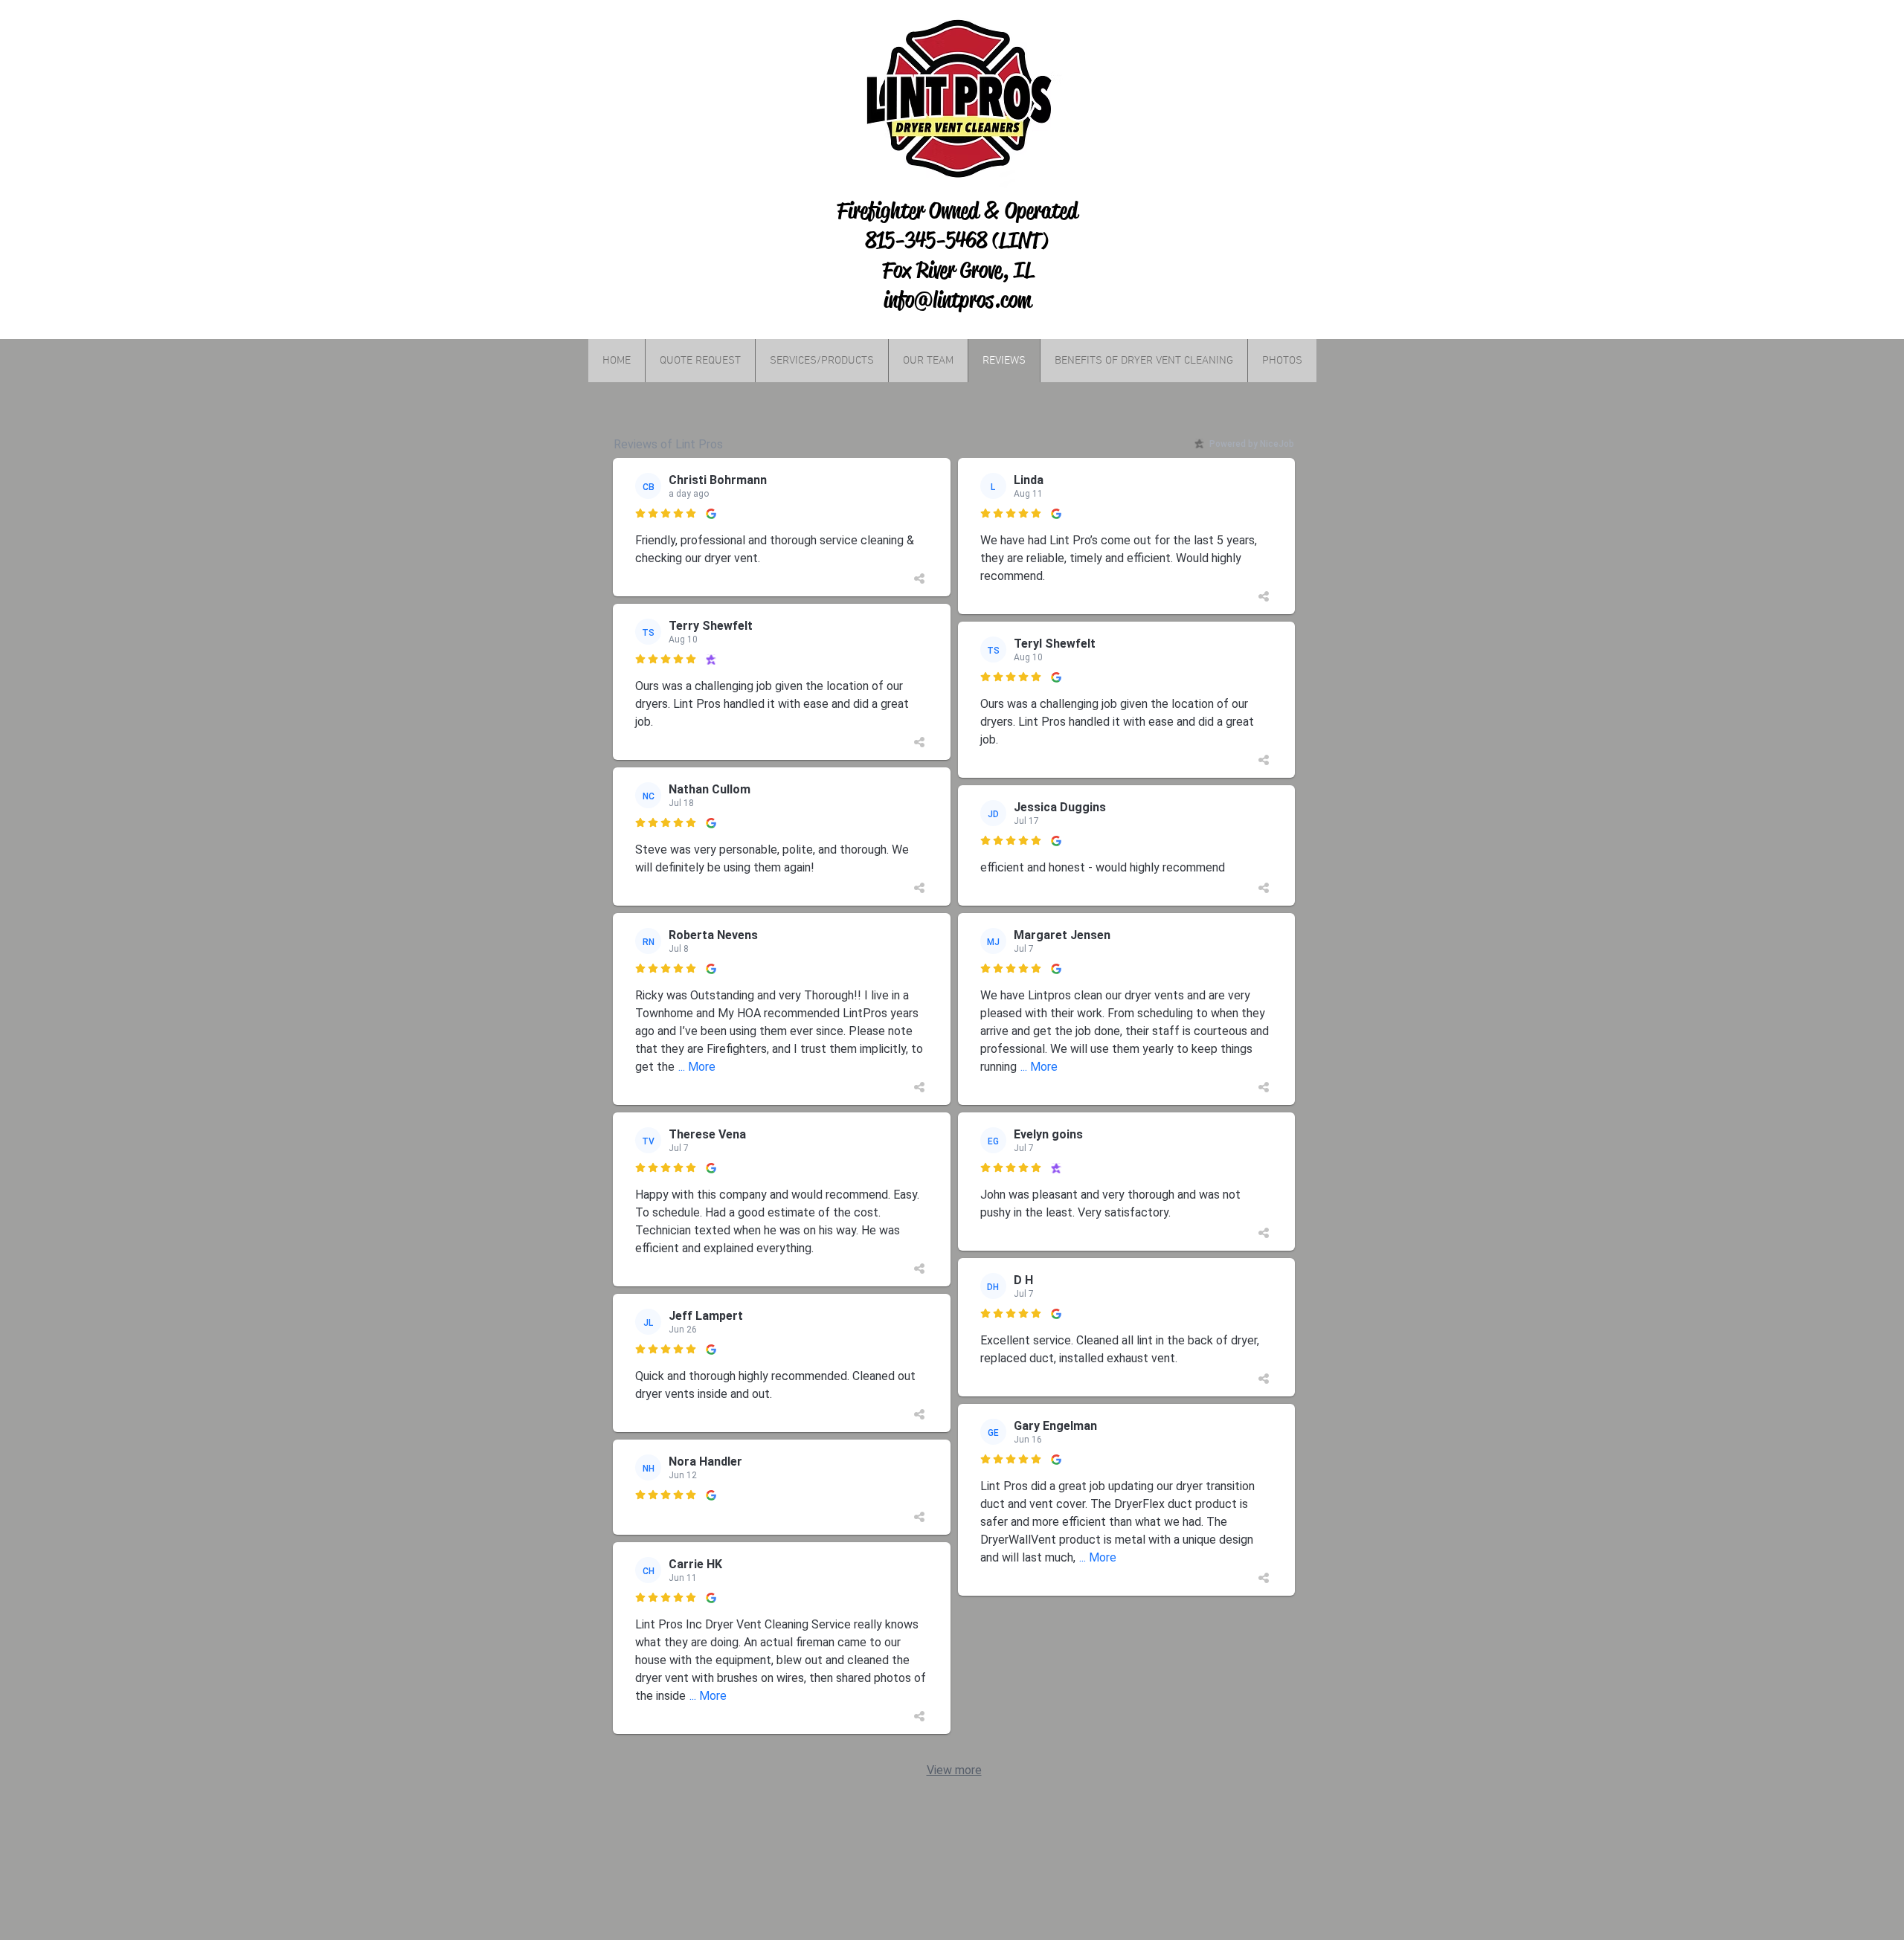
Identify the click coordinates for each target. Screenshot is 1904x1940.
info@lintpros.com (958, 300)
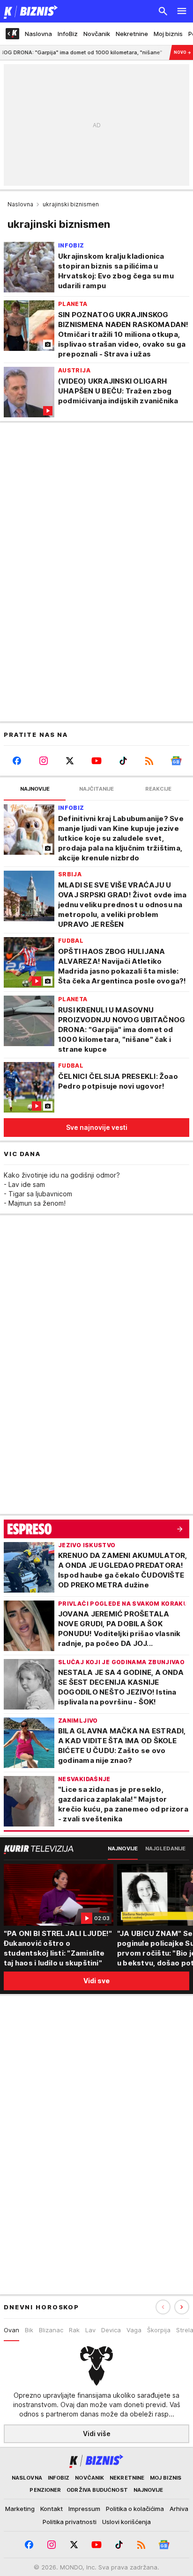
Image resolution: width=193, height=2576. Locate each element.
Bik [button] (29, 2330)
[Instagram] (43, 761)
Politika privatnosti (69, 2521)
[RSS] (149, 761)
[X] (70, 761)
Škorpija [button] (159, 2330)
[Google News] (176, 761)
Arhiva (179, 2508)
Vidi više (97, 2434)
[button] (181, 2306)
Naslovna (20, 204)
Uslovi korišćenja (126, 2521)
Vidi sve (96, 1981)
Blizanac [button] (51, 2330)
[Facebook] (17, 761)
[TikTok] (123, 761)
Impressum (84, 2508)
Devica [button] (111, 2330)
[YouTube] (96, 761)
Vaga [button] (133, 2330)
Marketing (20, 2508)
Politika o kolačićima (135, 2508)
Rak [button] (74, 2330)
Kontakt (51, 2508)
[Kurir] (29, 11)
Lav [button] (90, 2330)
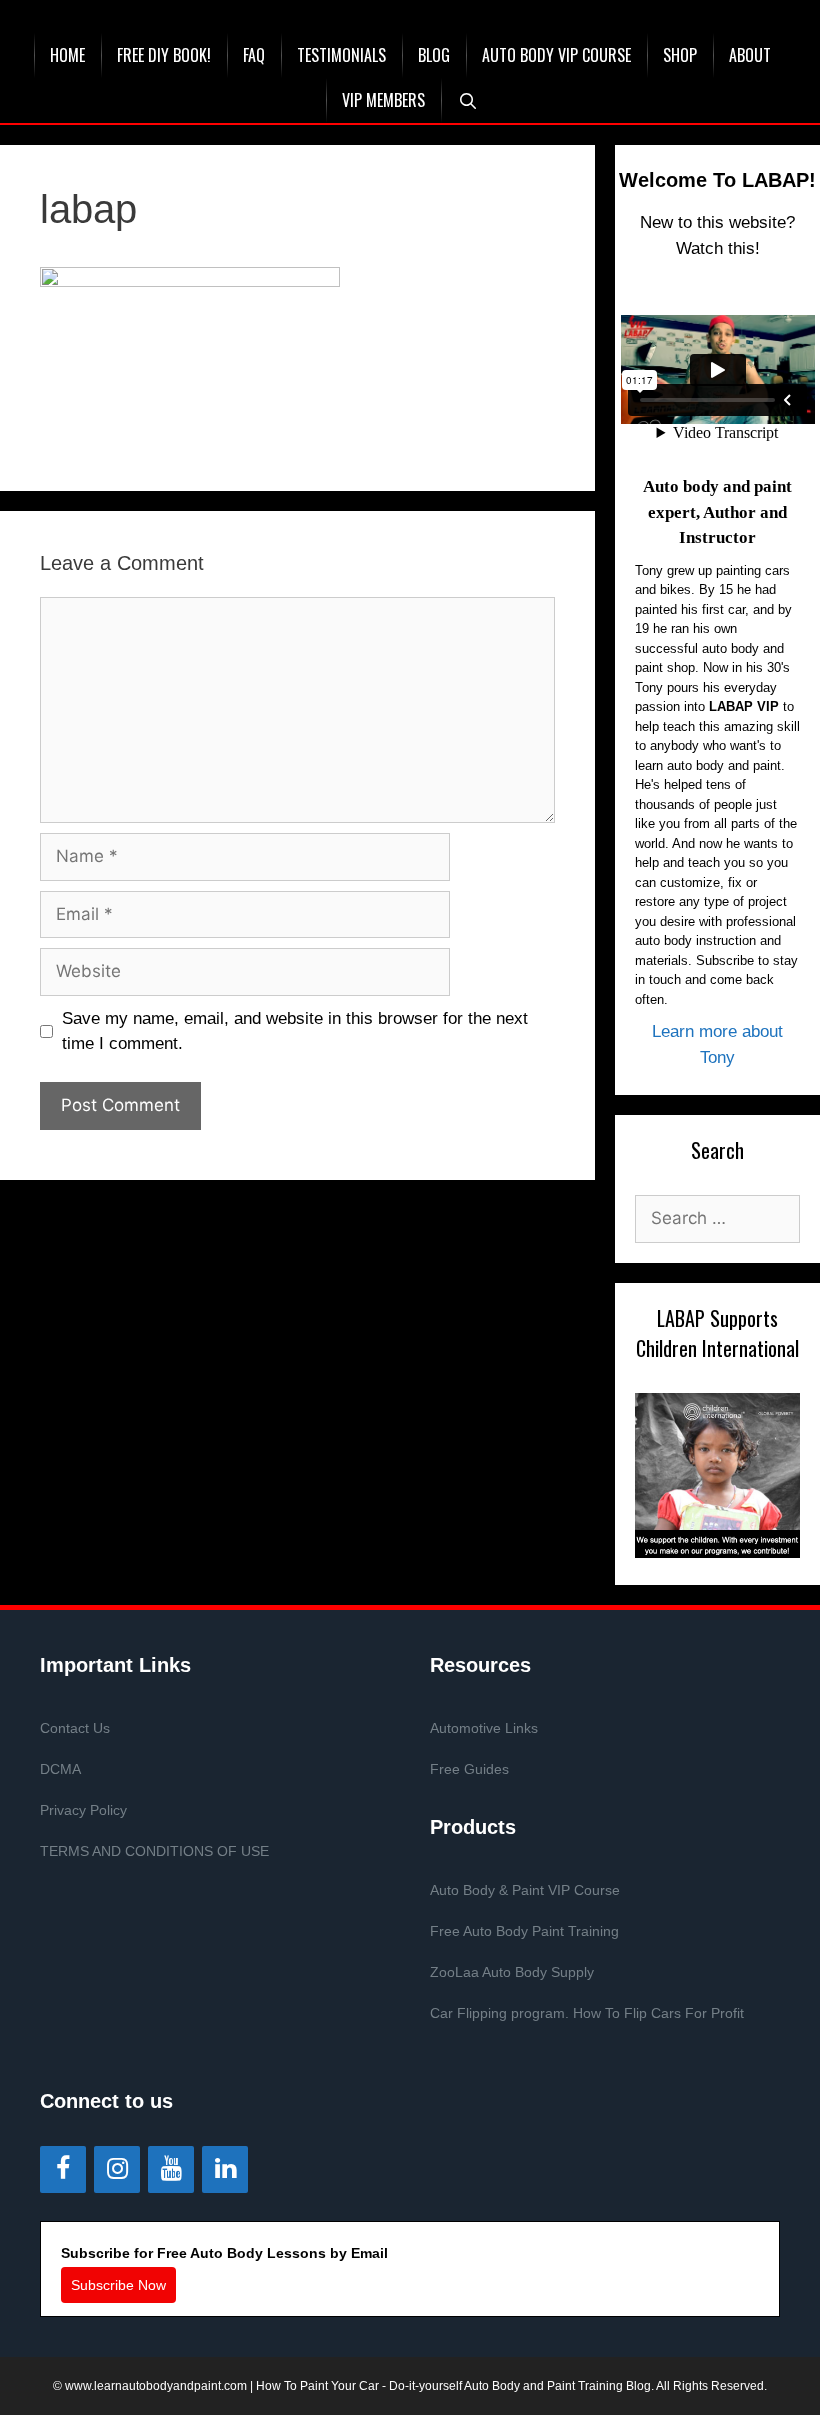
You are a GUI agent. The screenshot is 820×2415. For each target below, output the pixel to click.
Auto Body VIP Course (556, 55)
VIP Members (383, 100)
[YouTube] (171, 2169)
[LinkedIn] (225, 2169)
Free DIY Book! (164, 55)
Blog (434, 55)
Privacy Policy (83, 1810)
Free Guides (469, 1769)
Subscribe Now (118, 2285)
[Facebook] (63, 2169)
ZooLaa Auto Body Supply (512, 1972)
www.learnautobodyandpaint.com (156, 2386)
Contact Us (75, 1728)
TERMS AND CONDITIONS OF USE (154, 1851)
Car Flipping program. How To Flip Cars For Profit (587, 2013)
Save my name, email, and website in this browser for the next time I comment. (295, 1031)
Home (67, 55)
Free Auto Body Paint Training (524, 1931)
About (750, 55)
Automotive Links (484, 1728)
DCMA (60, 1769)
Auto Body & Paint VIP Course (525, 1890)
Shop (680, 55)
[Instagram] (117, 2169)
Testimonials (341, 55)
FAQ (254, 55)
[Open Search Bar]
________________
• AIM OF THE TASK
Output exactly the span of lines from the top of the listing through the line holding "FAQ (254, 55)", and leave every picture out.

• RESPONSE AREA
Identify the click coordinates for each target. Screenshot is 1904x1940.
info@lintpros.com (958, 300)
Image resolution: width=193, height=2576. Locate each element.
Bik [button] (29, 2330)
[Instagram] (43, 761)
Politika privatnosti (69, 2521)
[RSS] (149, 761)
[X] (70, 761)
Škorpija [button] (159, 2330)
[Google News] (176, 761)
Arhiva (179, 2508)
Vidi više (97, 2434)
[button] (181, 2306)
Naslovna (20, 204)
Uslovi korišćenja (126, 2521)
Vidi sve (96, 1981)
Blizanac [button] (51, 2330)
[Facebook] (17, 761)
[TikTok] (123, 761)
Impressum (84, 2508)
Devica [button] (111, 2330)
[YouTube] (96, 761)
Vaga [button] (133, 2330)
Marketing (20, 2508)
Politika o kolačićima (135, 2508)
Rak [button] (74, 2330)
Kontakt (51, 2508)
[Kurir] (29, 11)
Lav [button] (90, 2330)
You are a GUI agent. The screenshot is 820×2415. For each target below, output the pixel to click.
Auto Body VIP Course (556, 55)
VIP Members (383, 100)
[YouTube] (171, 2169)
[LinkedIn] (225, 2169)
Free DIY Book! (164, 55)
Blog (434, 55)
Privacy Policy (83, 1810)
Free Guides (469, 1769)
Subscribe Now (118, 2285)
[Facebook] (63, 2169)
ZooLaa Auto Body Supply (512, 1972)
www.learnautobodyandpaint.com (156, 2386)
Contact Us (75, 1728)
TERMS AND CONDITIONS OF USE (154, 1851)
Car Flipping program. How To Flip Cars For Profit (587, 2013)
Save my name, email, and website in this browser for the next time I comment. (295, 1031)
Home (67, 55)
Free Auto Body Paint Training (524, 1931)
About (750, 55)
Automotive Links (484, 1728)
DCMA (60, 1769)
Auto Body & Paint VIP Course (525, 1890)
Shop (680, 55)
[Instagram] (117, 2169)
Testimonials (341, 55)
FAQ (254, 55)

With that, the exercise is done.